O que se pede: Localize nos registros todas as linhas em que aparece a palavra "bounding" e transcreva cada uma delas.

Dados para análise:
..............................

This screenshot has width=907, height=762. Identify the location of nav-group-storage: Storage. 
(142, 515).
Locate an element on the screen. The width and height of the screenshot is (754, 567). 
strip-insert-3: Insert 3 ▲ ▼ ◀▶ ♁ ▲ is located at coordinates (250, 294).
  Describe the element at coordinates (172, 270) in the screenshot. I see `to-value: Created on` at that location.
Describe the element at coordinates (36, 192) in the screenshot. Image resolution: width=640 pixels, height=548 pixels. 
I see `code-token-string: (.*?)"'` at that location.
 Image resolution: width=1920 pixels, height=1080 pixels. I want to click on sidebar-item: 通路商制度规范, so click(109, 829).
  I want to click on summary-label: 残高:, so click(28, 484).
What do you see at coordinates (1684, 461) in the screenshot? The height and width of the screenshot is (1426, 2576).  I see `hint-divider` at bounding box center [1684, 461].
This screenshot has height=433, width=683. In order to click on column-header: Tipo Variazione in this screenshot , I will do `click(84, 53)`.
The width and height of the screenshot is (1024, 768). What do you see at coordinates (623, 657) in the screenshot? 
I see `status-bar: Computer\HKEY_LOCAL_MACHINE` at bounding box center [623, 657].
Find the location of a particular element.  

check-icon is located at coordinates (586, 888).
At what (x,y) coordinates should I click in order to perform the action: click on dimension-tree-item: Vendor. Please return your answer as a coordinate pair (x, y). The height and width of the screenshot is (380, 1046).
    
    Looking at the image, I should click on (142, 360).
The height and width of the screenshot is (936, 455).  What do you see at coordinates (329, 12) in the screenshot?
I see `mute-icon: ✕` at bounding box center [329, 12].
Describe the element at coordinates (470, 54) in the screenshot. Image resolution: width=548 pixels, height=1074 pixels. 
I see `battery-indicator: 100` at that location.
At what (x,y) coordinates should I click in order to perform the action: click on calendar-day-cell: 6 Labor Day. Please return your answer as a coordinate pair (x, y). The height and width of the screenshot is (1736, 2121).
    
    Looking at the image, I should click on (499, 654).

..............................

Sua resposta:
What do you see at coordinates (1684, 461) in the screenshot? The height and width of the screenshot is (1426, 2576).  I see `hint-divider` at bounding box center [1684, 461].
I see `status-bar: Computer\HKEY_LOCAL_MACHINE` at bounding box center [623, 657].
I see `mute-icon: ✕` at bounding box center [329, 12].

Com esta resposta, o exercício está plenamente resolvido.